Отрывок:
# # # # # # #
Что принадлежит до учителя нашего, то был он родом француз и человек еще очень нестарый. Звали его г. Лапис, и наивеличайший недостаток его состоял в том, что он не умел ни одного слова по-русски, а столь же малое понятие имел он и о немецком языке. Сие обстоятельство причиною тому было, что и в сей раз немецкий мой язык принужден был спать, и я чем далее, тем более позабывал оный. Но тогдашнее учение мое и французскому языку было самое бедное и весьма-весьма недостаточное. Великое счастие было еще то, что я сколько-нибудь умел уже по-французски, а то истинно не знаю, как бы он стал меня учить, не умея по-русски ничего растолковать и разъяснить. Не понимаю я и поныне, как таковые учителя учат детей в домах многих господ, а особливо сначала и покуда ученики ничего еще не знают. Господин Лапис был хотя и ученый человек, что можно было заключать по беспрестанному его читанию французских книг, но и тот не знал, что ему с нами делать и как учить. Он мучил нас только списыванием статей из большого французского словаря, изданного французскою академиею и в котором находились только о каждом французском слове изъяснения и толкования на французском же языке: следовательно, были на большую часть нам невразумительны. Сии статьи, и по большей части такие, до которых нам ни малейшей не было нужды, должны мы были списывать, а потом вытверживать наизусть без наималейшей для нас пользы. Тогда принуждены мы были повиноваться воле учителя нашего и все то делать, что он приказывал, но ныне надседаюсь я со смеха, вспомнив сей род учения, и как бездельники-французы не учат, а мучат наших детей сущими пустяками и безделицами, стремясь чем-нибудь да провесть время.
Словом, если б не пользовало нас то, что мы как с учителем, так и между собою говорили всякий день по-французски и через то не твердили язык сей от часу больше, то не знаю, какую пользу мог я получить от тогдашнего учения. Не упражнялся я ни в чтении книг, ни в переводах, которые б всего нужнее мне были, а особливо с русского на французский. Учитель наш не в состоянии был помогать нам в сем случае, да и вообще не прилагал он дальнего об нас старания, а только и все его дело было, что заставлял нас писать и учить наизусть; прочее ж время упражнялся он все в чтении.
Таким образом, не получил бы я в сем месте дальней пользы, если б не случилось одного побочного обстоятельства, которое нечаянно послужило мне в особливую пользу и подало повод выучиться целой иной науке, которой я вовсе не учен был. Как оба сотоварища мои записаны были в артиллерию и были сержантами в оной, то восхотелось старику-генералу выучить их арифметике и геометрии как таким наукам, которые были им необходимо надобны. Приговорен был для сего один артиллерийский капрал и положено, чтоб ходить ему в дом сей после обеда в каждый день и учить детей генеральских. Что касается до третьего и середнего сына, то сей упражнялся тогда в черчении фортификации в своих комнатах, и для обучения его жил тут в доме инженерный кондуктор[77] г. Пучков.
# # # # # # #
Записанные сведения:

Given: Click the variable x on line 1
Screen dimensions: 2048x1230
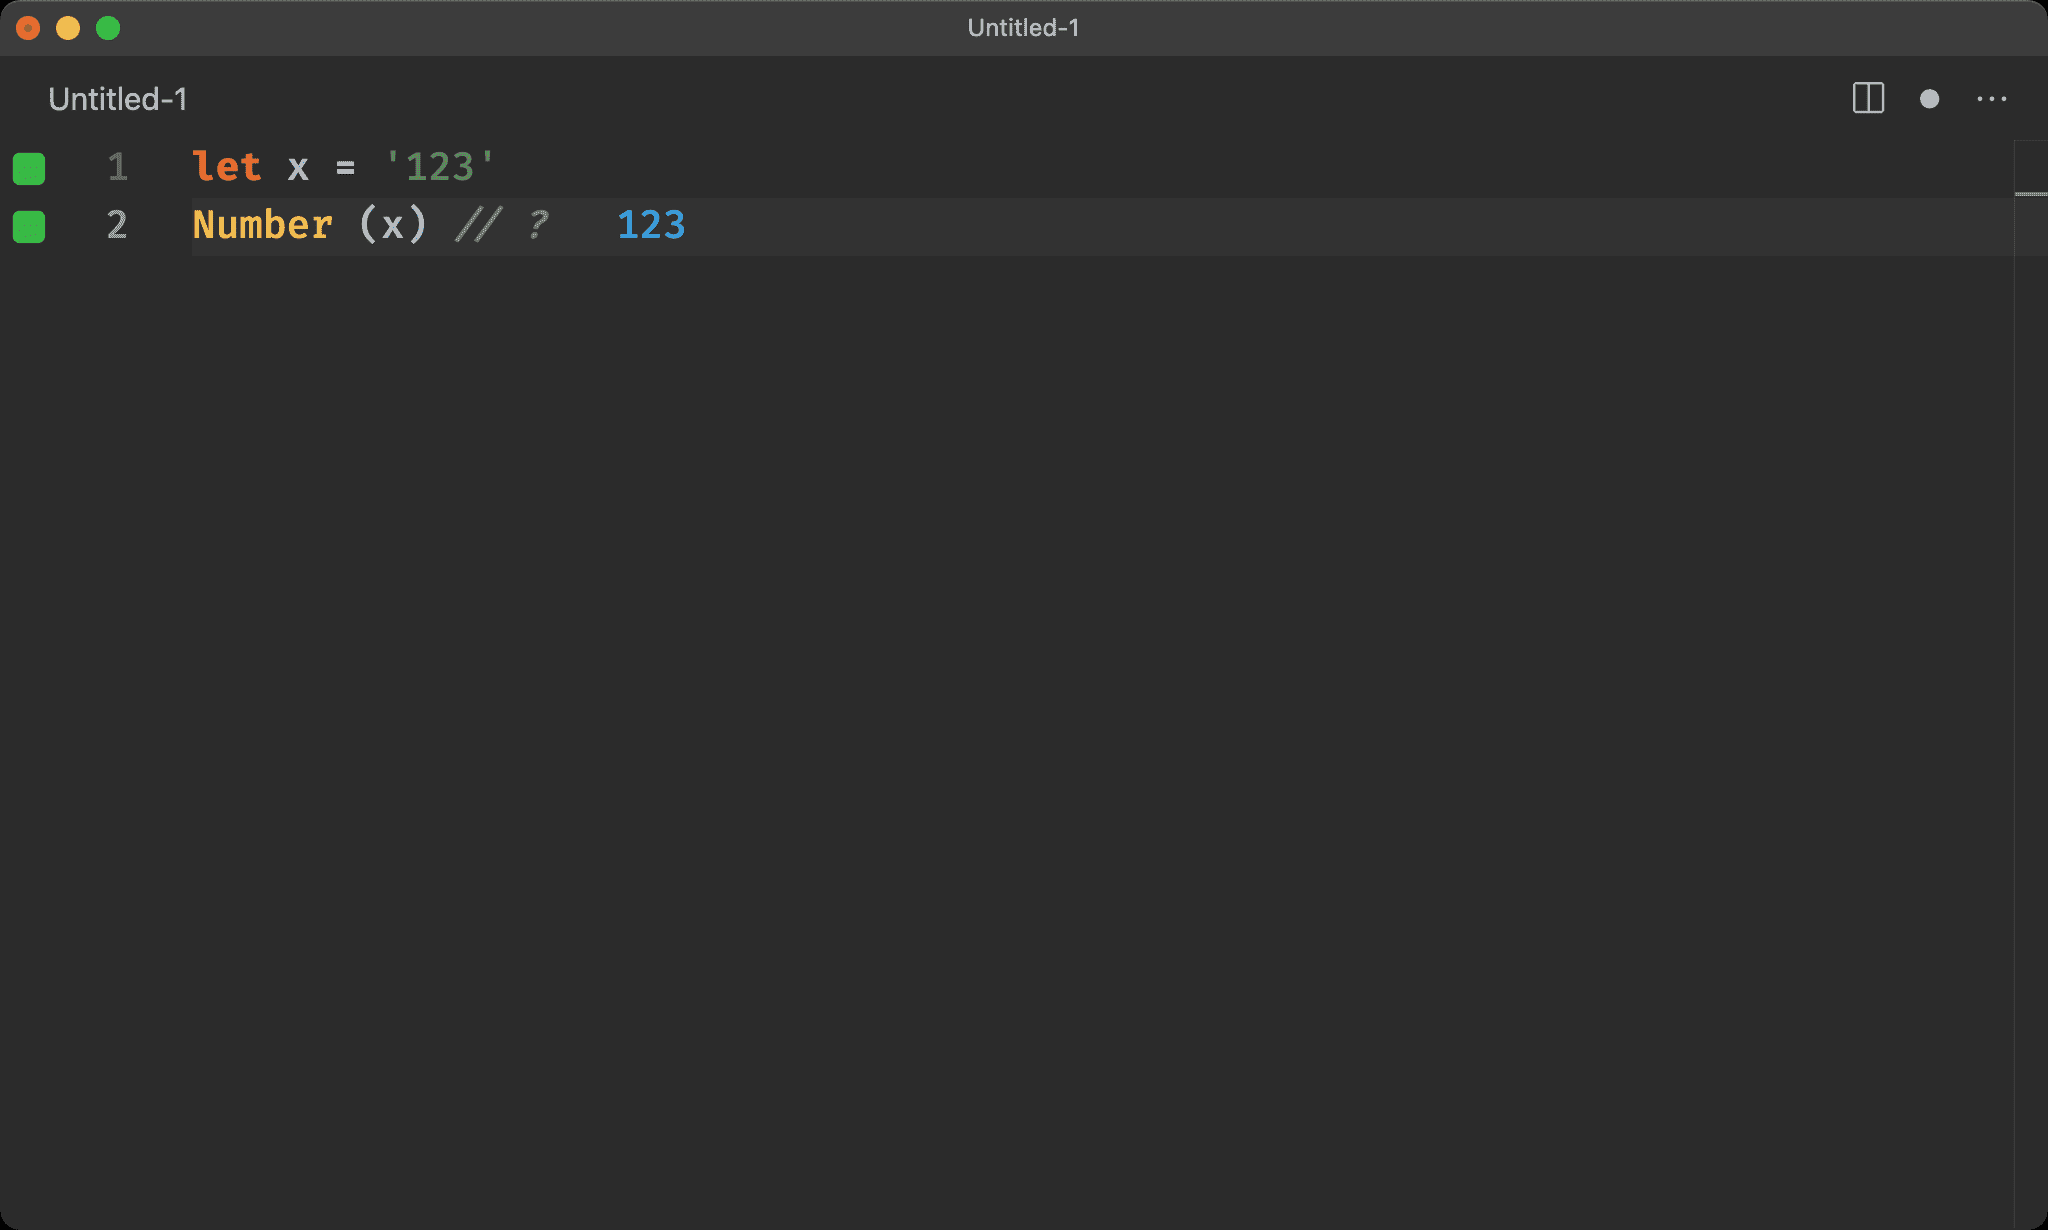Looking at the screenshot, I should tap(298, 168).
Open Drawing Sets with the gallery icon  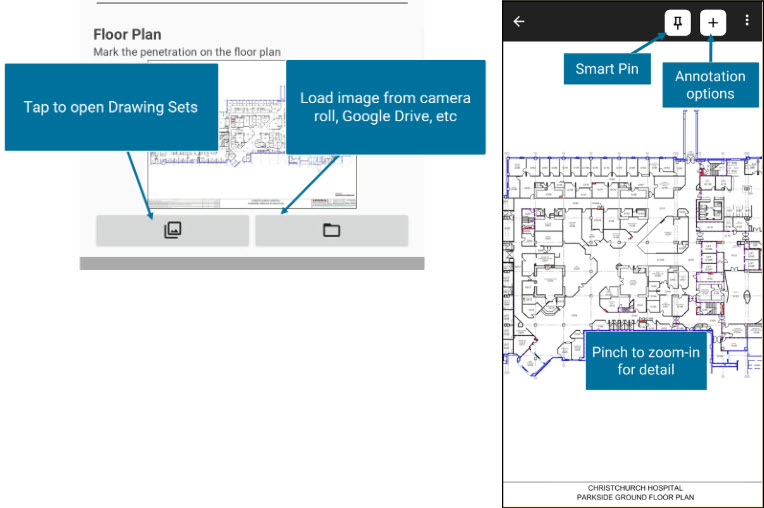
# # # # # # #
Задание: Продолжите отрывок о домашнем учении у француза Лаписа, начав сразу после его последнего предложения.

Письменный ответ:
По особливому счастию моему, оба товарищи мои были крайне бестолковы и непонятны, и учитель бился с ними как с крайними невежами; он принужден был всякую вещицу им раза по три и по четыре перетолковывать и насильно вбивать в голову. Как сидели они со мной за одним столиком и я все сие видел и слышал, то смешное из сего вышло: их учили, но они не выучились, а меня хоть не учили, но я выучился совершенно. Помогла к тому много собственная моя охота, ибо мне науки сии так полюбились, что я, приходя ввечеру домой, все то записывал, что я днем слышал. Я достал себе циркуль, рейсфедер и транспортир[78] и без всякого указательства начертил и написал себе всю полную геометрию и понял ее довольно совершенно. Хотелось было мне таким же образом получить понятие и о фортификации, которой учился средний генеральский сын Степан. Но как мы в покои его редко хаживали и при нас учитель ему ничего не толковал, то и не можно было мне в желании моем иметь дальнего успеха; однако я старался колико можно ходить туда чаще и сматривать, как они чертят планы, и получил по крайней мере о сих довольное понятие.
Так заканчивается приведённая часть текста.